MW: I think it's the cartoons I was doing during the Bush years. The thing I like most about political cartooning is the relevance of the work to the real world. And if you do this long enough you get to look back and see yourself in historical context, sometimes on the right side and sometimes on the wrong (there's a box of ‘Nader for President’ cartoons I'd like to bury in the back of the basement someplace). But I'm proud of the work I was doing in the runup that bamboozled us into the Iraq War and that horrible chapter where Cheney and Bush drove the country into the ditch, the one we're still in.

WCP: What would you like to do or work on in the future?

MW: What I'm doing now.

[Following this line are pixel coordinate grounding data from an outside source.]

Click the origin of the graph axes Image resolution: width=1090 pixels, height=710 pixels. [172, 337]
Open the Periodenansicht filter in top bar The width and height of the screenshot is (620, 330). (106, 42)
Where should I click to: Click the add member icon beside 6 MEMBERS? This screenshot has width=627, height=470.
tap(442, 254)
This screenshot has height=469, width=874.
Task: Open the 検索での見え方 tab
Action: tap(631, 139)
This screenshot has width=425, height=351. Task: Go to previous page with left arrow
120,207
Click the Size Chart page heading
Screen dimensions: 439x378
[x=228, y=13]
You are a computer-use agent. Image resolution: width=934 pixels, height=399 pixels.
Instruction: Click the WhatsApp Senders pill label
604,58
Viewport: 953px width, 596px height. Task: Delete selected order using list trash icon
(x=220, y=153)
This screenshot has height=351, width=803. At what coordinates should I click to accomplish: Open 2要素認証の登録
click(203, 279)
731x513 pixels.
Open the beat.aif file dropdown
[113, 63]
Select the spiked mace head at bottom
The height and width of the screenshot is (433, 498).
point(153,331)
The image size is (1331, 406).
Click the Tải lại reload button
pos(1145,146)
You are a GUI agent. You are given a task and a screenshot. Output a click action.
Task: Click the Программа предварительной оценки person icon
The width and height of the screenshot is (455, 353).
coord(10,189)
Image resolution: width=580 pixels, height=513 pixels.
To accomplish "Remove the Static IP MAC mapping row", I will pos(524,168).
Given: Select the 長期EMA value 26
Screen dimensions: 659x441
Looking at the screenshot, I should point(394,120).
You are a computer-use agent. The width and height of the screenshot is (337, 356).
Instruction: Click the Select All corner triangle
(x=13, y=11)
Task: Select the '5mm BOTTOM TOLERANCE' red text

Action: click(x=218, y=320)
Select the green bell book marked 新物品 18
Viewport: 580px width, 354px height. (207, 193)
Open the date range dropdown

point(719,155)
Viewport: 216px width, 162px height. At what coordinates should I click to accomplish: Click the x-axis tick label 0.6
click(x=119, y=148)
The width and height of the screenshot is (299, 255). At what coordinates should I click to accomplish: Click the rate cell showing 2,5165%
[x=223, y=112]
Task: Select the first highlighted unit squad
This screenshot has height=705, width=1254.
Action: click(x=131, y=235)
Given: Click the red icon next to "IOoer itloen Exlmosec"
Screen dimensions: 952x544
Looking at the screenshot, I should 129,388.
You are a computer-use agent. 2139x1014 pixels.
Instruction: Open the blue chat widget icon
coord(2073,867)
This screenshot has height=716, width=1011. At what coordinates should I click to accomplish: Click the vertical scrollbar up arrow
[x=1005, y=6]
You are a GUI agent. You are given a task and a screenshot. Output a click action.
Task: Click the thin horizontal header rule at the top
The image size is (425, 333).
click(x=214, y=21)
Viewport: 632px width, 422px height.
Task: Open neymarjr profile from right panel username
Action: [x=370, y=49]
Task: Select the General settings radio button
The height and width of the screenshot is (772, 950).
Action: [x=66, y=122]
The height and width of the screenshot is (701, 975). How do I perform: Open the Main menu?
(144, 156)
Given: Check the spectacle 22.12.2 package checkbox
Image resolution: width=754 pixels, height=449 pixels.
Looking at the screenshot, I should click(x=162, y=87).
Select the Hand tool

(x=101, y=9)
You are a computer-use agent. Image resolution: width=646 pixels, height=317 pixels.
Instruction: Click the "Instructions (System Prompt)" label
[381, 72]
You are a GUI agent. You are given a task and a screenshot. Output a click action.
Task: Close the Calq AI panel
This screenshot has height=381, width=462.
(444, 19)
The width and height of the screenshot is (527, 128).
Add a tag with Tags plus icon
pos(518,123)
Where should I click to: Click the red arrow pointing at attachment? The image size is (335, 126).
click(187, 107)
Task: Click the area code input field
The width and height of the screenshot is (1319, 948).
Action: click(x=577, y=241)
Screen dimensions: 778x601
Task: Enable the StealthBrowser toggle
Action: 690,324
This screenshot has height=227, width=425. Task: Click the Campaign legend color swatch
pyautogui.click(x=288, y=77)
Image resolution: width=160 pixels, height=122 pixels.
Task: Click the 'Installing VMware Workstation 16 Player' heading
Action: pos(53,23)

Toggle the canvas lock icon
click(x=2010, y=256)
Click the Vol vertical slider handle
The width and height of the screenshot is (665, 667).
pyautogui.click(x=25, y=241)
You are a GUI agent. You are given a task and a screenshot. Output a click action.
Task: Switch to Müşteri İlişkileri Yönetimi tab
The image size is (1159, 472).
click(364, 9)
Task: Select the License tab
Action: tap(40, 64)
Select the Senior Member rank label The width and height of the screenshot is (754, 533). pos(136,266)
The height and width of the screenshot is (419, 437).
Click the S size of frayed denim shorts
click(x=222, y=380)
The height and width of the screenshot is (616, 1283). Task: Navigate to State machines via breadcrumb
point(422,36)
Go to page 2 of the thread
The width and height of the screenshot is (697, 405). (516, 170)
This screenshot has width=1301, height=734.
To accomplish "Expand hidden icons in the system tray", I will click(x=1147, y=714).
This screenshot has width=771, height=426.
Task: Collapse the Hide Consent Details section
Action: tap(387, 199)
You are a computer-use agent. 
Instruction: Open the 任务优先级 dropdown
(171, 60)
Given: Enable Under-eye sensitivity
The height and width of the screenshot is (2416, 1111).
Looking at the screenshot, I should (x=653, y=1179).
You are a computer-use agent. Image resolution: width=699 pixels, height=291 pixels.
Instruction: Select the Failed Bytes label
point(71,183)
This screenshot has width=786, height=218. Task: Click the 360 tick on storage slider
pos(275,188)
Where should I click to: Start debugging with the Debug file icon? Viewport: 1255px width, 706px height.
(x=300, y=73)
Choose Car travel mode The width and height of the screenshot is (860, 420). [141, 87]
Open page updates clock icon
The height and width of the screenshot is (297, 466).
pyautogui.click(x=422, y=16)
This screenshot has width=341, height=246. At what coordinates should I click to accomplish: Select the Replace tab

I know it sounds goofy but I've got my dream job right now. Politico is such a great place to work—they give me so much creative freedom. I get to do cartoons in color for print and the Web, caricature, illustrations, and animations when I want.  I'm doing exactly what I've always wanted to do on a stage that has a great audience for the cartoons.

WCP: What do you do when you're in a rut or have writer's block?

MW: Drink more coffee, or I also find walking up the Metro escalators good at dislodging ideas that have gotten gummed up in the creative plumbing.

WCP: What do you think will be the future of your field?

MW: There's too much pessimism about the future for political cartooning.  I think the future's very bright. You see more and more sites like Politico that aggressively deploy cartoons on the homepage. I think the media is becoming increasingly visual... and increasingly made to match our shrinking attention spans. The business model for cartooning is going through a rough transition now, but in the long run the thing we cartoonists do—deliver simple-minded political messages in short easily digestible bites—is the direction the media in general is heading.

We're living in a media landscape that seems to get more infantile and politically simple-minded all the time—look at the huge popularity of Glenn Beck...and I saw someplace recently that Jon Stewart is now the most trusted man in America.  The clowns seem to be taking over the circus. This may be bad for governance, but it can only be good news for cartoonists. The interesting part will be what the platforms are going to be, cell phones, iPads, the iChip in my forehead, whatever it is, I'm sure the combination of visual metaphor and incisive humor you find in good cartoons will adapt and evolve and really thrive in the future.

WCP: What's your favorite thing about D.C.?

MW: The place is one big cartoon. It's a great place to work as a cartoonist; the monumental buildings, the monumental egos, all the politics wafting around in the air. It's where the bonfire of the vanities meets the Peter the cartoons just write themselves.

WCP: Least favorite?

MW: The D.C. DMV maybe.

WCP: What monument or museum do you take most out-of-town guests to?

MW: The FDR Memorial, Jefferson Memorial, Tidal Basin area is a wonderful place to walk around and has probably the best karma you can find inside the Beltway. I also love getting to take people to the National Portrait Gallery/Smithsonian Museum of American Art. There you find cartoons hung among the canvases. Where else do you find cartoons treated like fine art?

WCP: Do you have a Web site or blog?

MW: No blog, but a nice corner of Politico for my stuff. There's also "The Cartoon Playground" hosted by my pals at Funny Times (the best little cartoon monthly out there). I created the elements and you make your own cartoon, sort of like the old Colorforms, but done with Flash. Very Webby... and interactive!